**Exercise brief**
A word-for-word transcription of the data below is required.

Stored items
-------------------------
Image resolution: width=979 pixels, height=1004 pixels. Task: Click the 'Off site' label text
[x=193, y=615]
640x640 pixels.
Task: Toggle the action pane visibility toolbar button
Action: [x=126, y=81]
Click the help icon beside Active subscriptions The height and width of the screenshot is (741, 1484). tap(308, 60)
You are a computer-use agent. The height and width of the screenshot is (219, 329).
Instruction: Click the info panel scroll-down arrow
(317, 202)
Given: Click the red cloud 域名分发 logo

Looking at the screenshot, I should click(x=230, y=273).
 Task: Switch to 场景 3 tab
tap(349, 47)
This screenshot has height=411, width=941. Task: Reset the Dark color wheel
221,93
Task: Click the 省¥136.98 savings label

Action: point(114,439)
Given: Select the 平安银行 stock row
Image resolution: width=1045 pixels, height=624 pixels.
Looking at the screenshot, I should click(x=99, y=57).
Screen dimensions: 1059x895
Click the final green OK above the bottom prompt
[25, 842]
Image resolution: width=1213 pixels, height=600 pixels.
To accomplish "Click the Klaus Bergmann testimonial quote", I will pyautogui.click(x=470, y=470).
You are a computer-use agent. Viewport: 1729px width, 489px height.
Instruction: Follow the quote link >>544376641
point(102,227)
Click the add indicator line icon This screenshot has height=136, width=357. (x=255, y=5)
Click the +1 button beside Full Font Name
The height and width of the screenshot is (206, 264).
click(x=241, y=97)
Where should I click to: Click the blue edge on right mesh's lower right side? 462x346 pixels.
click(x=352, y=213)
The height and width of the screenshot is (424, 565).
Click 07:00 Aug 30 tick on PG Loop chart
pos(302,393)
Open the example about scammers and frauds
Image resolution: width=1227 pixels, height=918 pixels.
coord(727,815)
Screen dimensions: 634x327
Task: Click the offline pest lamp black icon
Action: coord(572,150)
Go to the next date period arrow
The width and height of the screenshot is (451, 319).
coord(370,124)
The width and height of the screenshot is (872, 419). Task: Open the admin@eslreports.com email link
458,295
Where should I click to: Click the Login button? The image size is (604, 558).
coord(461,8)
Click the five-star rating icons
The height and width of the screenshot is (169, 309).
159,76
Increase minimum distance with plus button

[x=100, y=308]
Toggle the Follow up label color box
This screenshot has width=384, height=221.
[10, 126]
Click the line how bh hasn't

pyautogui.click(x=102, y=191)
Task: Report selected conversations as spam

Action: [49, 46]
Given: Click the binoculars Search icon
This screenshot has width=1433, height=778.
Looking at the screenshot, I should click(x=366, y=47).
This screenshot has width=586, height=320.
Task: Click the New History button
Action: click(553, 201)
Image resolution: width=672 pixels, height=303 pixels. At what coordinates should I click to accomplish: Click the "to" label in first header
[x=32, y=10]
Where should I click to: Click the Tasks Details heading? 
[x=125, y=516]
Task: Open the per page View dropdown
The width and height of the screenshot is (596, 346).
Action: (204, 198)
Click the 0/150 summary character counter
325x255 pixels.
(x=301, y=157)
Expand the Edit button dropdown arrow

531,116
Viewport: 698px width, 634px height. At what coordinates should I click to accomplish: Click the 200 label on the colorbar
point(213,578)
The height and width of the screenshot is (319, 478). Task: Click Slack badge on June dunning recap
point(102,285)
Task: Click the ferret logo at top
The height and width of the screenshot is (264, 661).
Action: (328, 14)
-------------------------
**Answer box**
Image resolution: width=979 pixels, height=1004 pixels. Task: Click the 'Off site' label text
[x=193, y=615]
640x640 pixels.
Task: Toggle the action pane visibility toolbar button
Action: [x=126, y=81]
Click the help icon beside Active subscriptions The height and width of the screenshot is (741, 1484). tap(308, 60)
You are a computer-use agent. The height and width of the screenshot is (219, 329).
Instruction: Click the info panel scroll-down arrow
(317, 202)
Given: Click the red cloud 域名分发 logo

Looking at the screenshot, I should click(x=230, y=273).
 Task: Switch to 场景 3 tab
tap(349, 47)
This screenshot has height=411, width=941. Task: Reset the Dark color wheel
221,93
Task: Click the 省¥136.98 savings label

Action: point(114,439)
Given: Select the 平安银行 stock row
Image resolution: width=1045 pixels, height=624 pixels.
Looking at the screenshot, I should click(x=99, y=57).
Screen dimensions: 1059x895
Click the final green OK above the bottom prompt
[25, 842]
Image resolution: width=1213 pixels, height=600 pixels.
To accomplish "Click the Klaus Bergmann testimonial quote", I will pyautogui.click(x=470, y=470).
You are a computer-use agent. Viewport: 1729px width, 489px height.
Instruction: Follow the quote link >>544376641
point(102,227)
Click the add indicator line icon This screenshot has height=136, width=357. (x=255, y=5)
Click the +1 button beside Full Font Name
The height and width of the screenshot is (206, 264).
click(x=241, y=97)
Where should I click to: Click the blue edge on right mesh's lower right side? 462x346 pixels.
click(x=352, y=213)
The height and width of the screenshot is (424, 565).
Click 07:00 Aug 30 tick on PG Loop chart
pos(302,393)
Open the example about scammers and frauds
Image resolution: width=1227 pixels, height=918 pixels.
coord(727,815)
Screen dimensions: 634x327
Task: Click the offline pest lamp black icon
Action: coord(572,150)
Go to the next date period arrow
The width and height of the screenshot is (451, 319).
coord(370,124)
The width and height of the screenshot is (872, 419). Task: Open the admin@eslreports.com email link
458,295
Where should I click to: Click the Login button? The image size is (604, 558).
coord(461,8)
Click the five-star rating icons
The height and width of the screenshot is (169, 309).
159,76
Increase minimum distance with plus button

[x=100, y=308]
Toggle the Follow up label color box
This screenshot has width=384, height=221.
[10, 126]
Click the line how bh hasn't

pyautogui.click(x=102, y=191)
Task: Report selected conversations as spam

Action: [49, 46]
Given: Click the binoculars Search icon
This screenshot has width=1433, height=778.
Looking at the screenshot, I should click(x=366, y=47).
This screenshot has width=586, height=320.
Task: Click the New History button
Action: click(553, 201)
Image resolution: width=672 pixels, height=303 pixels. At what coordinates should I click to accomplish: Click the "to" label in first header
[x=32, y=10]
Where should I click to: Click the Tasks Details heading? 
[x=125, y=516]
Task: Open the per page View dropdown
The width and height of the screenshot is (596, 346).
Action: (204, 198)
Click the 0/150 summary character counter
325x255 pixels.
(x=301, y=157)
Expand the Edit button dropdown arrow

531,116
Viewport: 698px width, 634px height. At what coordinates should I click to accomplish: Click the 200 label on the colorbar
point(213,578)
The height and width of the screenshot is (319, 478). Task: Click Slack badge on June dunning recap
point(102,285)
Task: Click the ferret logo at top
The height and width of the screenshot is (264, 661).
Action: (328, 14)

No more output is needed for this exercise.